Starting this fall, Walmart will push grocery delivery convenience to the next step: bringing the groceries inside shoppers’ homes. With InHome Delivery, shoppers can have items delivered even when they’re not at home, Marc Lore, President and CEO of Walmart eCommerce U.S., revealed in a blog post.
Walmart will first roll out the service across three cities: Pittsburgh; Kansas City, Mo.; and Vero Beach, Fla.The retail giant has been testing in-home delivery in New Jersey through its tech incubator, Store No. 8, according to CNBC.
To use the service, customers must have Walmart install a smart lock on the outside of their home or garage. Shoppers can place a grocery order online or on the Walmart app, and then select InHome Delivery and a delivery day at checkout. A Walmart associate then takes care of their grocery shopping before driving to their home. At the time of delivery, the associate will use smart entry technology and a proprietary, wearable camera to access the customer’s home — enabing customers to control access into their homes and watch the deliveries remotely via their mobile device.

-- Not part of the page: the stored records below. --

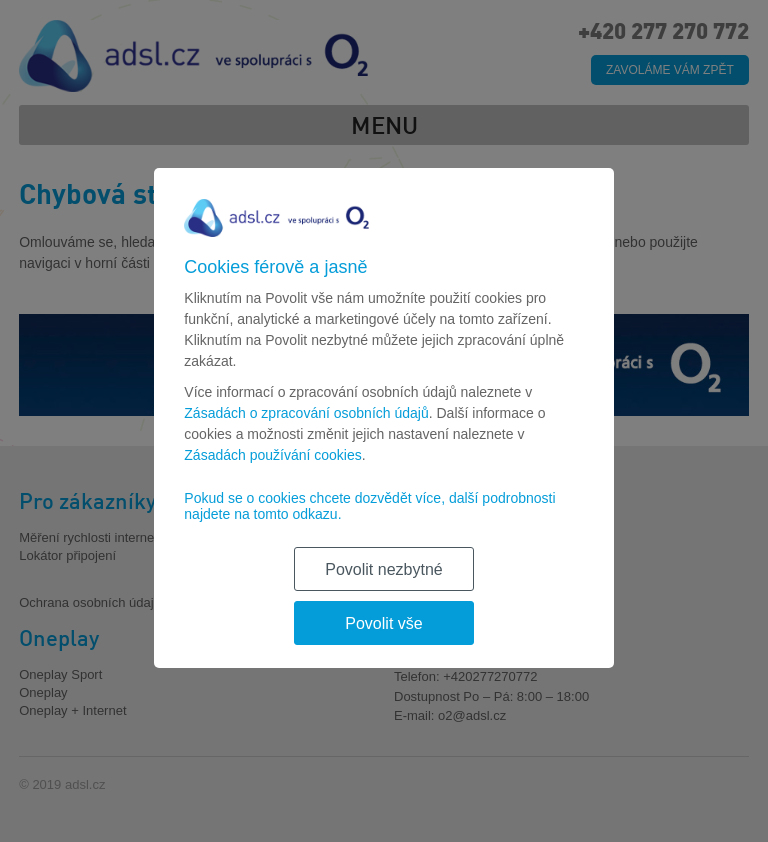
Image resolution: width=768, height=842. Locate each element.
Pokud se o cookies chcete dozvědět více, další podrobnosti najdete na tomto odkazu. (369, 506)
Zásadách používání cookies (272, 455)
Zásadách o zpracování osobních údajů (306, 413)
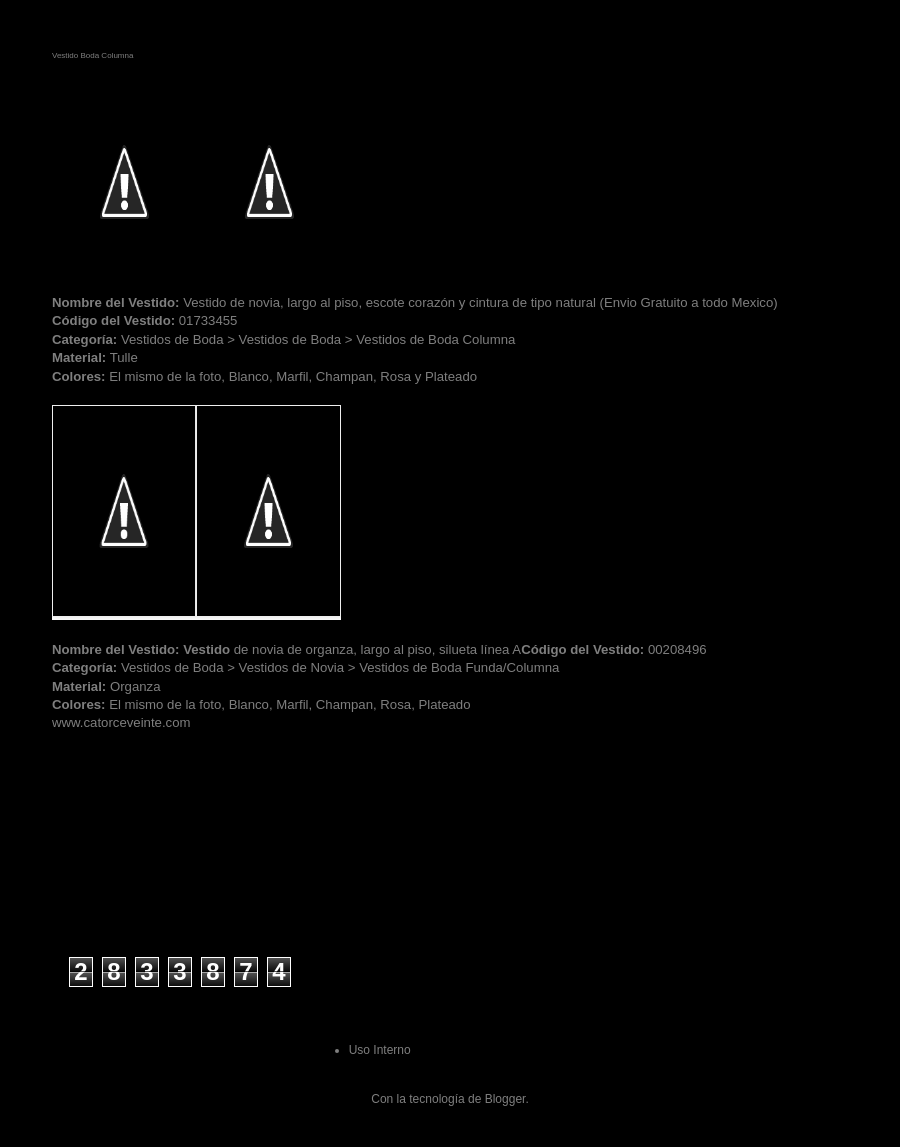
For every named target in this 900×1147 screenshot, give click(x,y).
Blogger (505, 1099)
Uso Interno (380, 1050)
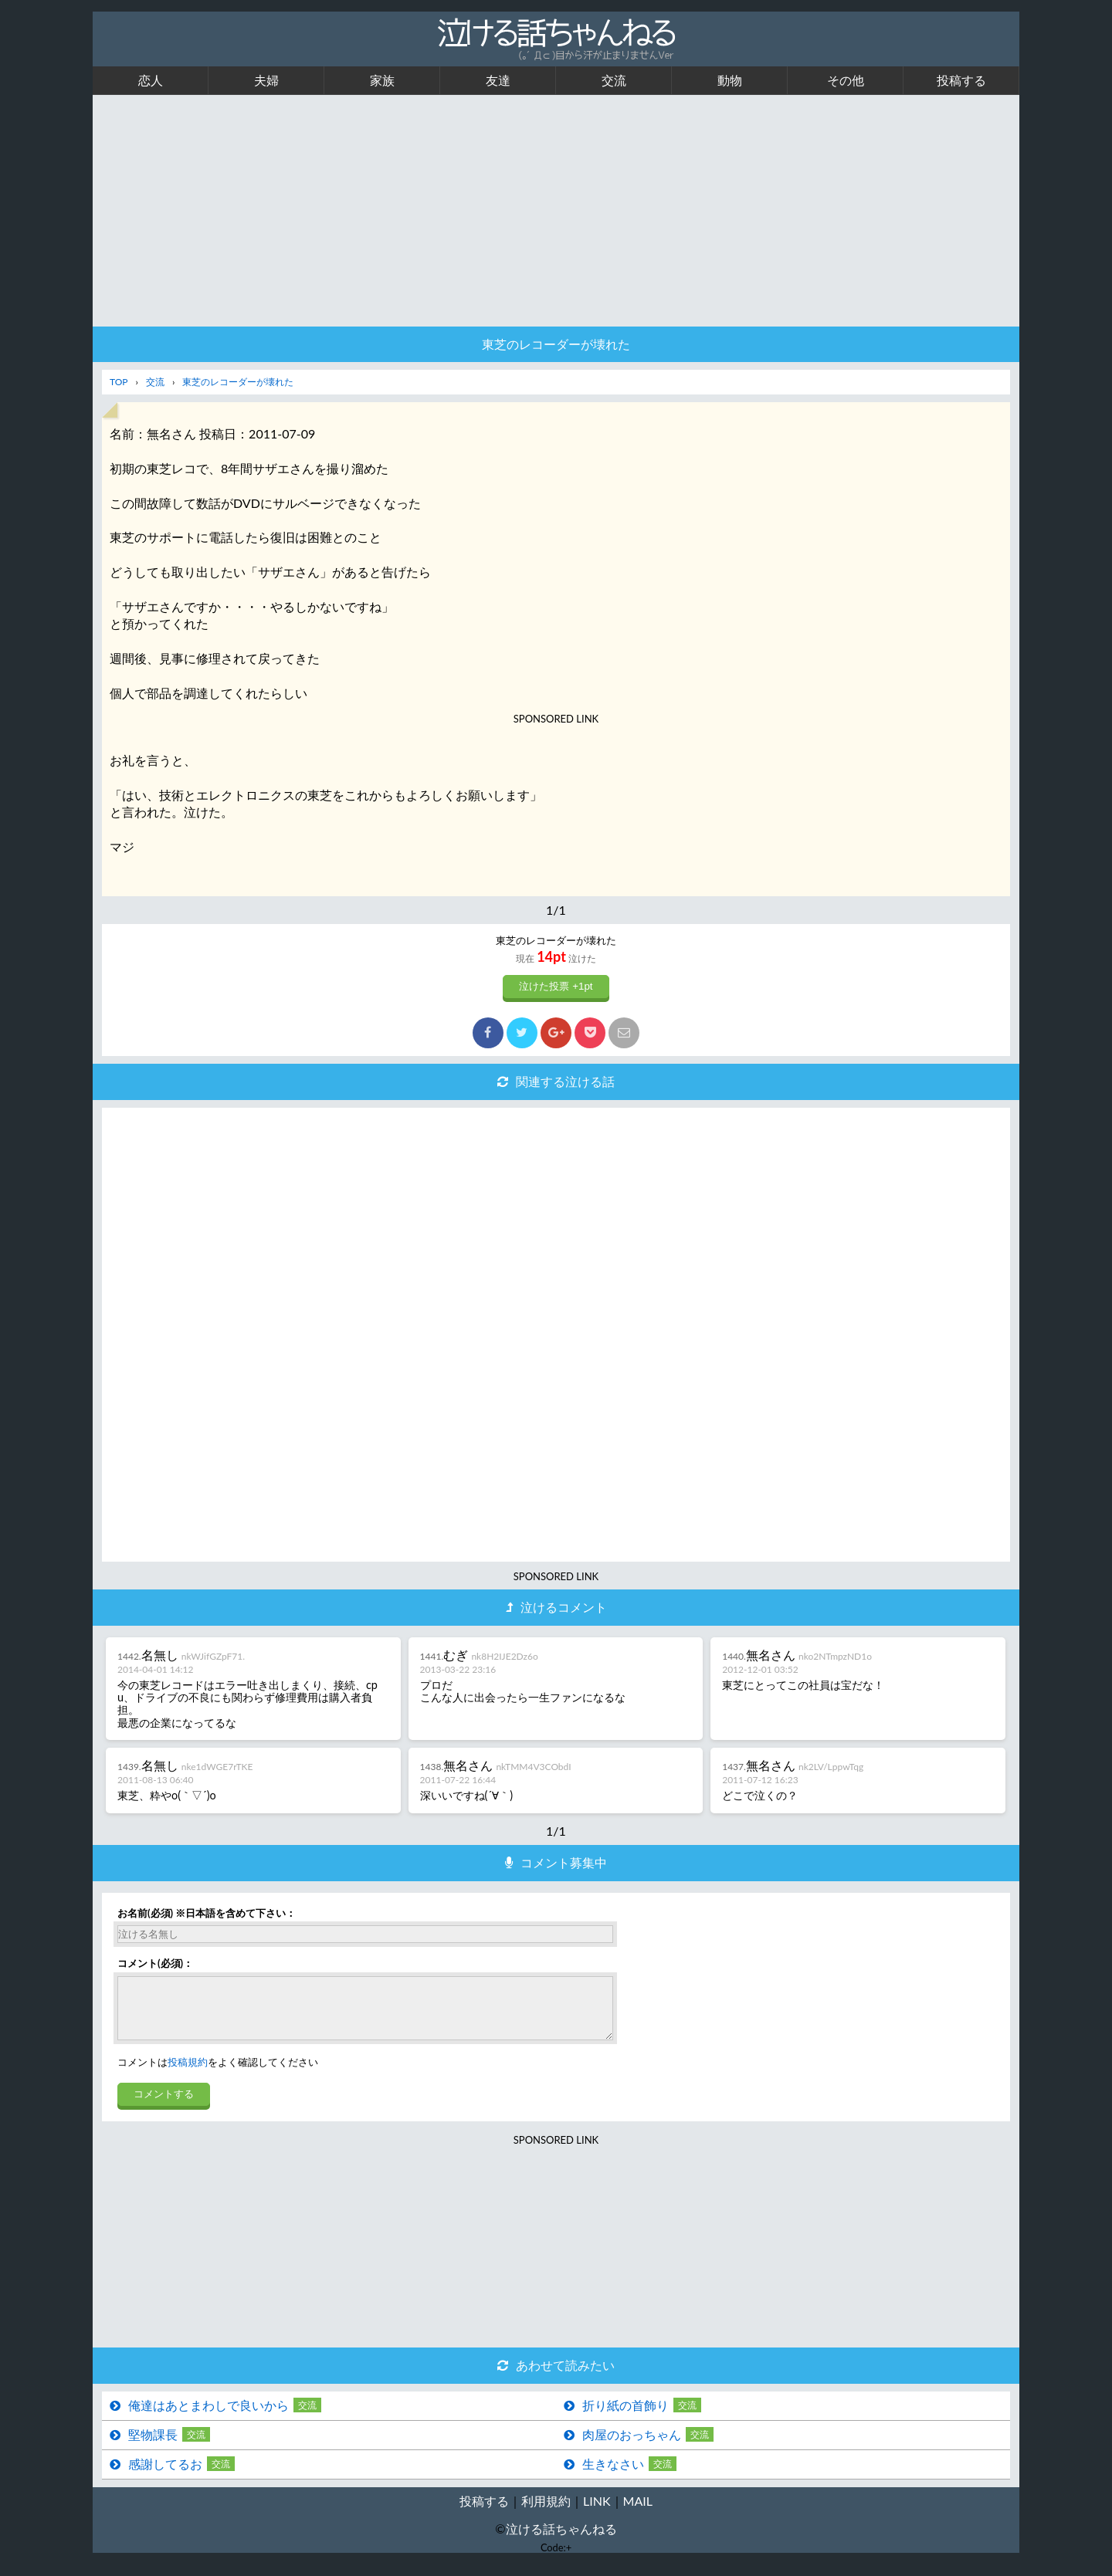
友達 (498, 80)
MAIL (638, 2512)
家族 (382, 80)
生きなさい (613, 2475)
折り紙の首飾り (625, 2416)
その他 (845, 80)
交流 (614, 80)
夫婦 (266, 80)
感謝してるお (165, 2475)
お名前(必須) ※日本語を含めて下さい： (206, 1913)
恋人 (150, 80)
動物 (729, 80)
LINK (597, 2512)
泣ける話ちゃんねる (561, 2540)
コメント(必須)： (155, 1963)
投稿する (961, 80)
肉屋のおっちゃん (631, 2446)
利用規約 (546, 2512)
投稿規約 (188, 2073)
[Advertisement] (556, 211)
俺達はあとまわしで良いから (208, 2416)
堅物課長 (153, 2446)
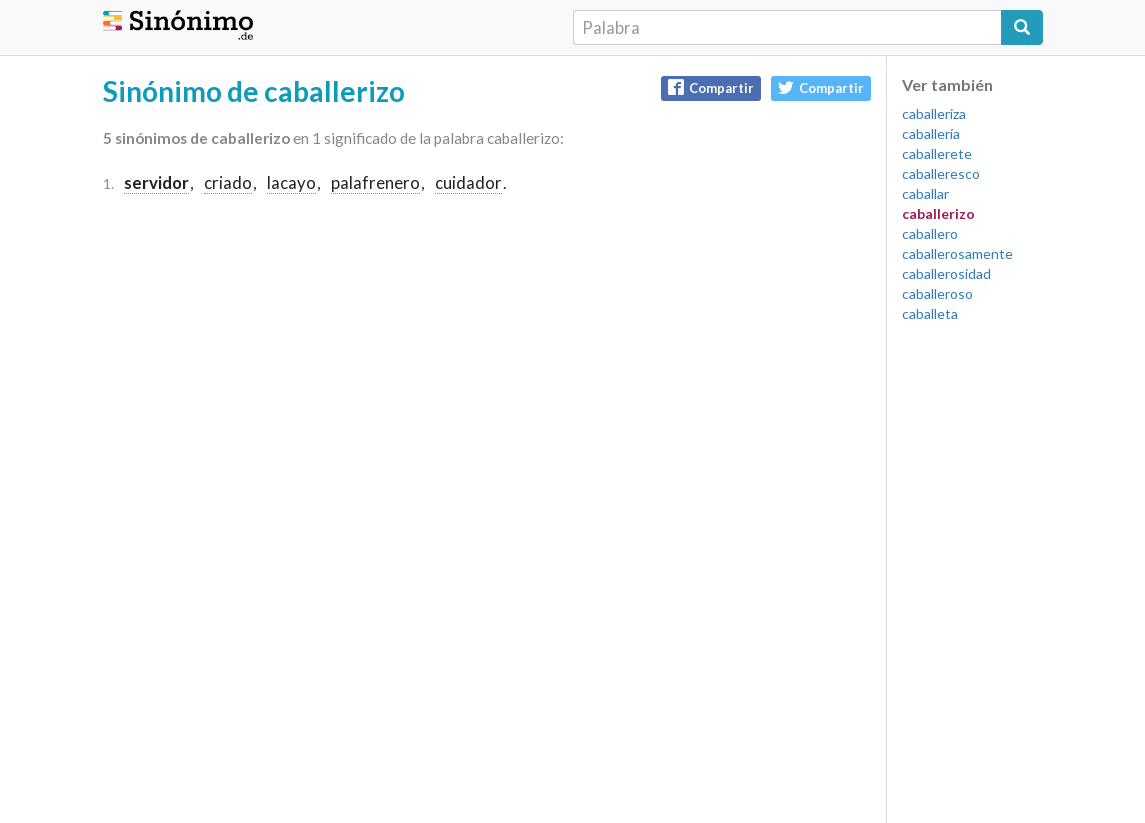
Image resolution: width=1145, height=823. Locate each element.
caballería (931, 133)
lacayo (291, 182)
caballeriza (934, 113)
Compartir (711, 87)
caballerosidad (946, 273)
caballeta (930, 313)
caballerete (937, 153)
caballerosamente (957, 253)
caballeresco (941, 173)
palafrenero (375, 182)
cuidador (468, 182)
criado (228, 182)
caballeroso (937, 293)
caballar (925, 193)
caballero (930, 233)
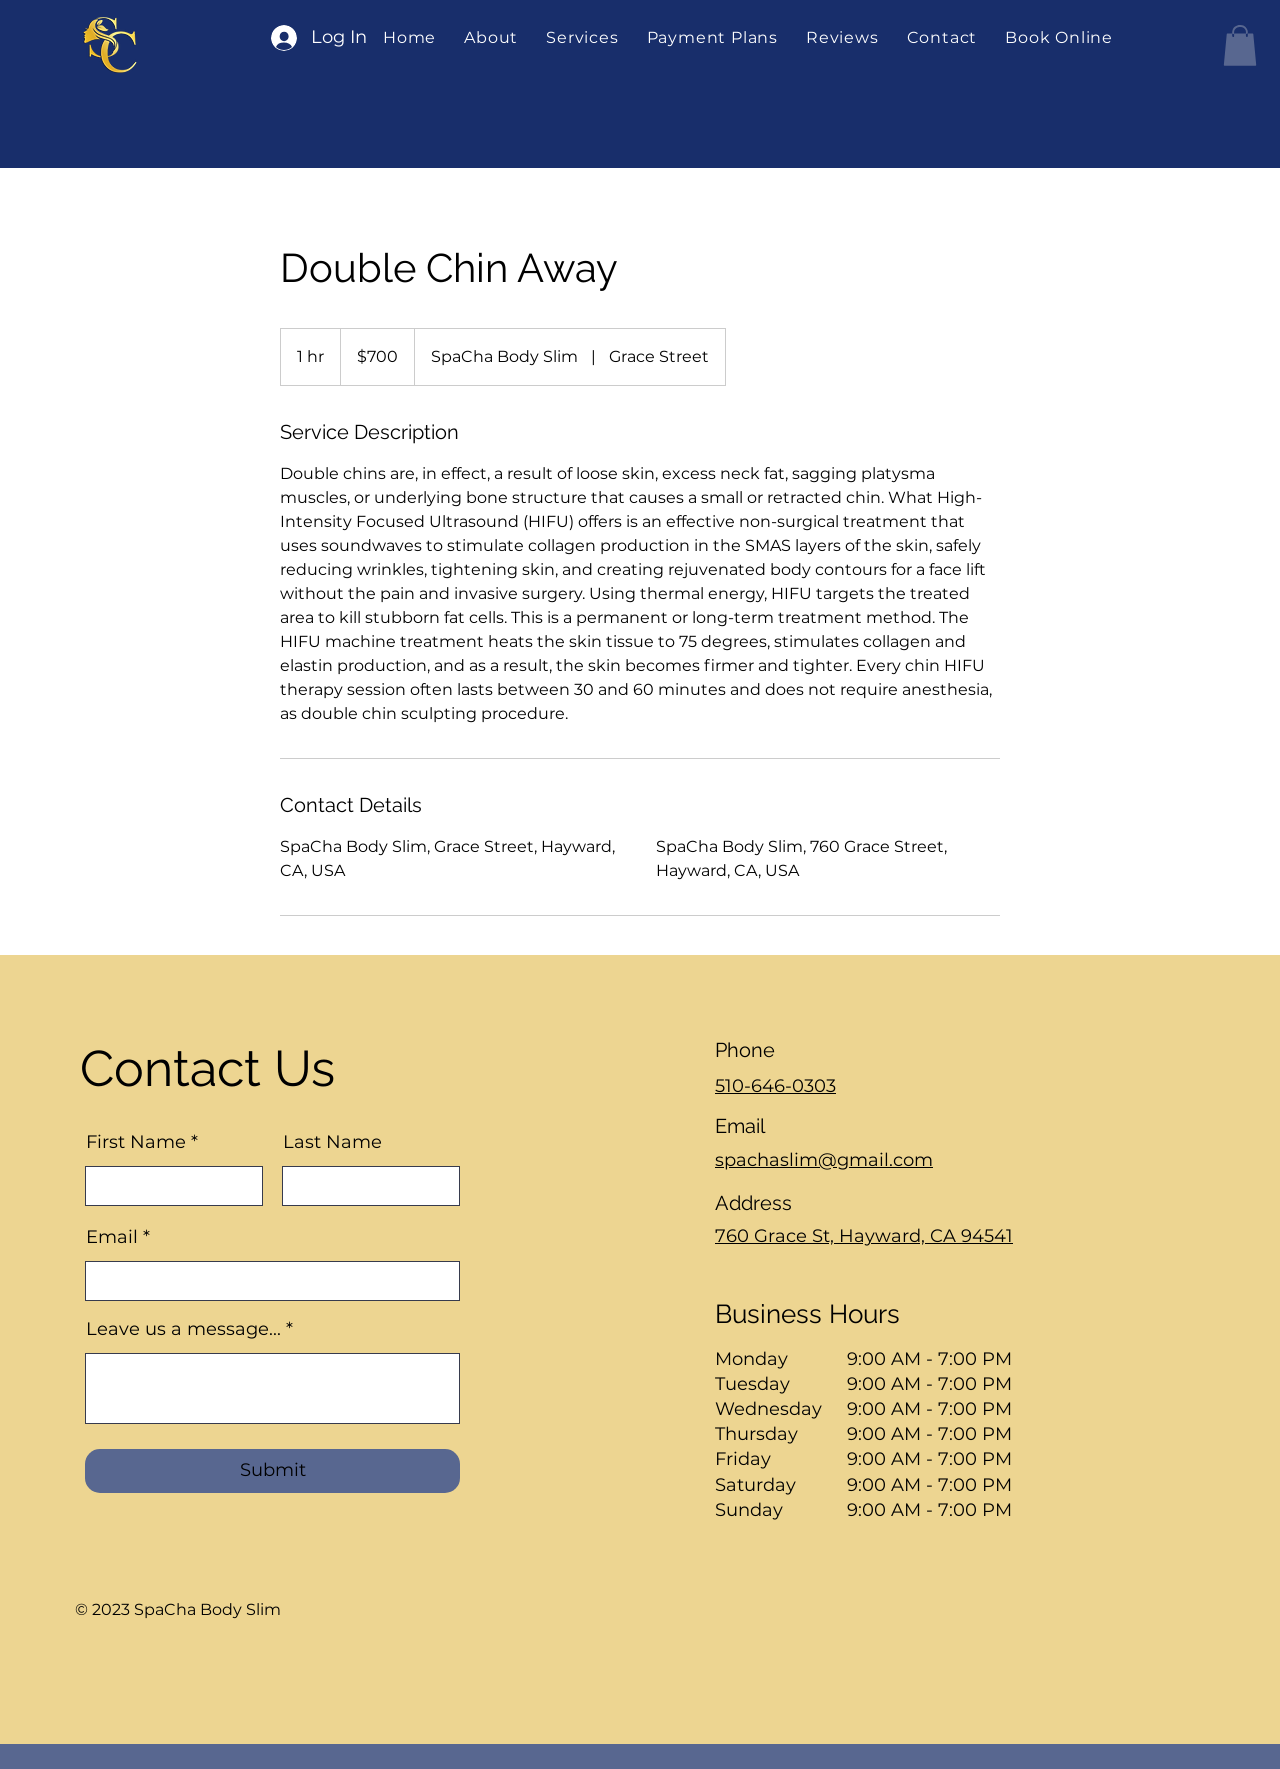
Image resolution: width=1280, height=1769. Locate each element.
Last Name (332, 1142)
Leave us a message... (183, 1329)
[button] (582, 37)
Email (112, 1237)
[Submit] (272, 1471)
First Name (136, 1142)
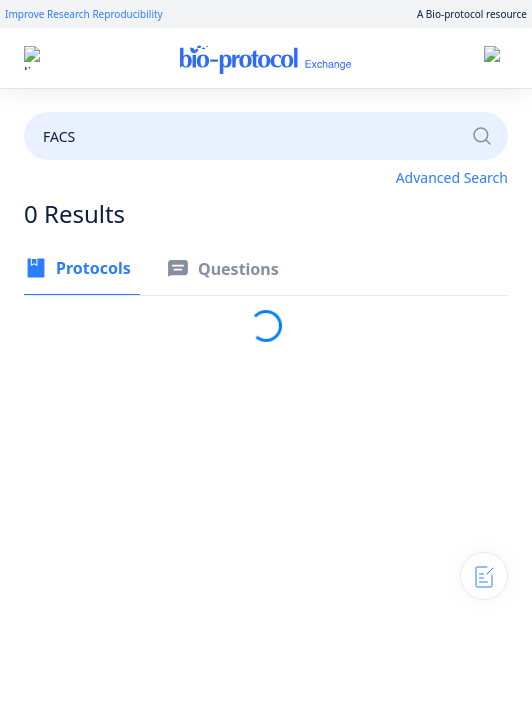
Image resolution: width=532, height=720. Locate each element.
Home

The InHome Delivery service is similar to Key by Amazon, which combines Amazon’s in-home security “Cloud Cam” with smart lock technology to provide couriers with unattended access to Amazon Prime members’ homes. When couriers arrive with a package, they scan a barcode that sends a request to Amazon’s cloud. The cloud grants permission for entry by sending a message back to the camera, which then begins recording.
Both Walmart and Amazon continue to battle back and forth with delivery investments of their own, with both companies announcing that they were taking steps to fortify next-day delivery. But in-home delivery may be the most controversial fulfillment method from either company due to consumer security concerns. While consumers clearly want convenient delivery options, the idea of random couriers gaining access to homes while the owners aren’t there isn’t something that many people are clamoring for. With that in mind, delivery spending could end up turning into a money pit if demand doesn’t line up.
“What remains unclear for us is 1) how much could this cost to roll-out at scale, 2) how much demand will there ultimately be, and 3) how much are consumers willing to pay for the service,” said Charlie O’Shea, VP and Lead Retail Analyst at Moody’s in commentary provided to Retail TouchPoints. “We remain concerned that companies may end up overspending in their development of various delivery options by overestimating the potential demand, though that is a ‘down-the-road’ issue.”
Thus far, however, Walmart’s delivery direction has been proven to be extremely successful — especially now that the retailer is on track to offer Grocery Pickup from 3,100 stores and same-day Grocery Delivery from 1,600 stores by year-end. Consumers have been responding very favorably to the expansion; the portion of online grocery shoppers purchasing from Walmart.com grew to 37.4% this year from 25.5% in 2018, according to Coresight Research.